Ces questions et d'autres sont explorées dans l'article Sudoku Squares and Chromatic Polynomials d’Agnes M. Herzberg et M. Ram Murty, paru dans l’édition de juin-juillet des Notes de l’AMS (American Mathematical Society) dans lequel les auteurs utilisent des outils mathématiques de la théorie des graphes pour analyser systématiquement des problèmes de Sudoku. Ils y démontrent également que l’analyse de ce type de problèmes conduit vers certains problèmes non résolus de cette théorie.

Un problème de Sudoku à solution unique, dont 17 chiffres sont donnés

Dans ce contexte, un "graphe" est un ensemble de noeuds reliés par des segments. On peut représenter les 81 cases d’un Sudoku comme les 81 noeuds d’un graphe, et l’on attribue à chacun des chiffres de un à neuf une couleur différente. Dans un graphe de Sudoku, deux noeuds sont reliés par un segment si les deux cases qu'ils représentent appartiennent à une même ligne, une même colonne, ou à un même bloc de 3 sur 3 cases. Puisque aucune ligne, aucune colonne, ni aucun bloc ne doit contenir plus d’une fois le même chiffre, le graphe ne possédera aucun noeud relié à un nœud de la même couleur. (Par exemple, en supposant que l’on représente le 1 avec la couleur rouge, deux noeuds rouges reliés par un segment signifieraient qu’une ligne, une colonne, ou un bloc posséderait deux 1, ce qui est interdit par la règle du Sudoku).

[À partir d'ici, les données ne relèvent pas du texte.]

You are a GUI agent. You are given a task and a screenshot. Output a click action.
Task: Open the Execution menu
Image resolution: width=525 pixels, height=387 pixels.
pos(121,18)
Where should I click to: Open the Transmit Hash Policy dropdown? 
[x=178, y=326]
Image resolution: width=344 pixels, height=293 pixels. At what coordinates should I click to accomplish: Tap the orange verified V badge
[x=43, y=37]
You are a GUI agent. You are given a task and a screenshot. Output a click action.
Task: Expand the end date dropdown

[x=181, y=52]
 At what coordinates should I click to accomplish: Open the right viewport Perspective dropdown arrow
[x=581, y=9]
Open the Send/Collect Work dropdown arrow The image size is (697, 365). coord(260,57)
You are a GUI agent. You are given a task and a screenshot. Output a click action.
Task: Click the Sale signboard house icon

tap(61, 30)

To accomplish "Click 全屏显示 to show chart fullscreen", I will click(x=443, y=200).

Dans le langage de la théorie des graphes, un graphique coloré sans connexion entre les noeuds de même couleur est appelé une « coloration propre ». Ce que les amateurs de Sudoku tentent de réaliser chaque jour est d’étendre un graphe partiellement coloré à un graphe à coloration propre (le puzzle initial avec ses cases vides signifie que le graphe le représentant possède des nœuds qui demandent à être coloriés).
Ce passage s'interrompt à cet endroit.